| Provided information |
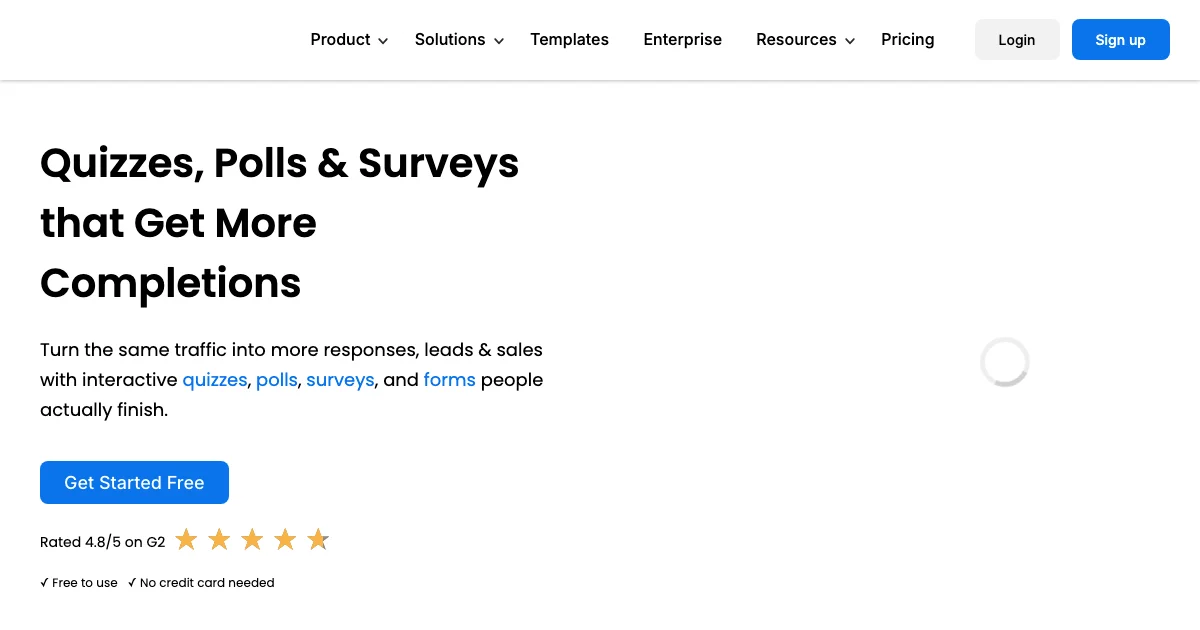Click the blue Sign up button
Image resolution: width=1200 pixels, height=630 pixels.
1120,40
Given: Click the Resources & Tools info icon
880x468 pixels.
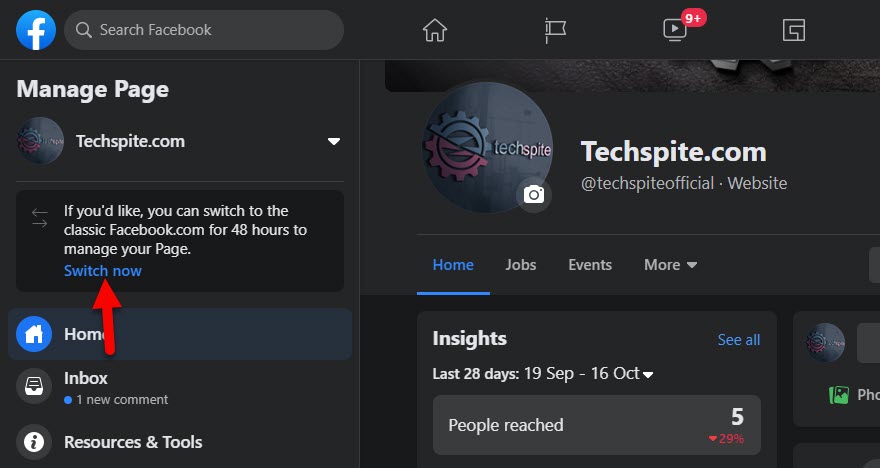Looking at the screenshot, I should 35,442.
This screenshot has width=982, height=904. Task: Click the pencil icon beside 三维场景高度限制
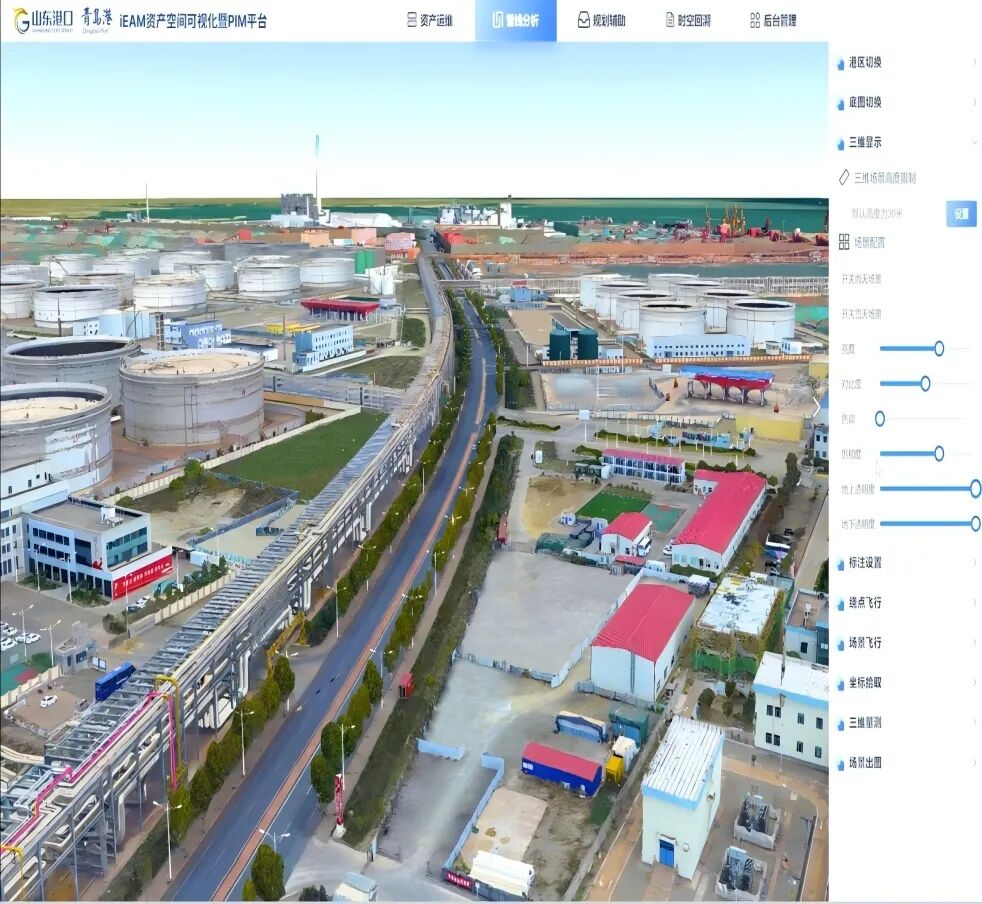843,178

| Action item |
Give back exactly the lines from the line with "880x468 pixels." through the final line of the entries above, and keep pictures out of the copy.

| Finished exercise |
880x468 pixels.
Looking at the screenshot, I should 35,442.
This screenshot has width=982, height=904. Task: Click the pencil icon beside 三维场景高度限制
843,178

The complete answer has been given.